Дед улыбнулся, все было понятно:
- Ничего, мы сейчас пообедаем, приведем тебя в порядок и пойдем в лес.
- В лес? Зачем в лес? – удивилась Ира.
- Ну как зачем, - Дед хитро улыбнулся, - искать новую палочку для свистульки.
- Для новой? – Ира очень обрадовалась, но все-таки что-то было не так, - а старая?
- А старую, мы Ярику оставим, раз она ему так нравится.
- Но это не правильно! Он же её у меня забрал!
- Верно, и ему теперь будет стыдно, а если мы пойдем и отнимем, то не правы будем мы...
- Ну, мы же обратно отнимем, - неуверенно возразила Ира.
- Но отнимем же? - Дед встал, - так ты обедать будешь?
- Буду, - задумчиво обронила Ира и пошла в дом.
***
В лесу они ходили долго, несколько часов.

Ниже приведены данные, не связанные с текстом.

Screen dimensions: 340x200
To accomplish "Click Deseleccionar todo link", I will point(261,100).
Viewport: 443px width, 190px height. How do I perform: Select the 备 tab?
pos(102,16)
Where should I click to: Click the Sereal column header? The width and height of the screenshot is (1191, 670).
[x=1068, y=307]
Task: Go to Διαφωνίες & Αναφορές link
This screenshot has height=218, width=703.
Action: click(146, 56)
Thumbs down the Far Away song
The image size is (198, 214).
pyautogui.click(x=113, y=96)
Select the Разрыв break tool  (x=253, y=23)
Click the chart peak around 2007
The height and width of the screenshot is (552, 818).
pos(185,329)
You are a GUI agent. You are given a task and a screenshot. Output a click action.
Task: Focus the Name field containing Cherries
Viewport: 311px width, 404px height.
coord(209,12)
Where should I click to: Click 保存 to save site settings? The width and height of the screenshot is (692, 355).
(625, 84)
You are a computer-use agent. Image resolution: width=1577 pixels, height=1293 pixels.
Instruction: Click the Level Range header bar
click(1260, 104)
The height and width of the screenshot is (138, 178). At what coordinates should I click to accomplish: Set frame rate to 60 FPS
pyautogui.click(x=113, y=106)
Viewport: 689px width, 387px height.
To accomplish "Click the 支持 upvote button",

Ира приносила палочки Деду, но ни одна ему не нравилась, то маленькая, то узенькая, с сучком, не из того дерева... И когда она уже почти отчаялась, они её нашли... Потом были еще долгие часы ожидания, до самого вечера. И наконец, Дед вручил, сияющей от счастья Ире, новую свистульку.
- Ну вот, правда что-то долго я, уже и солнышко устало, спешит спрятаться за лесом, - он улыбнулся, - может чаю?
- Да! И сказку...
- Ну, хорошо.
Попивая горячий чай на крылечке, и пуская клубы ароматного дыма в теплый вечерний воздух, Дед начал свой рассказ:
- Было это давно, хотя и сейчас такое случается, но речь не об этом. А о Медведко, имя ему такое дали, что бы вырос таким же сильным и крепким, так и случилось. Не одна хворь его не брала. И руки, надо сказать, у парня золотые были, и дом поставить, и землю вспахать – всё мог.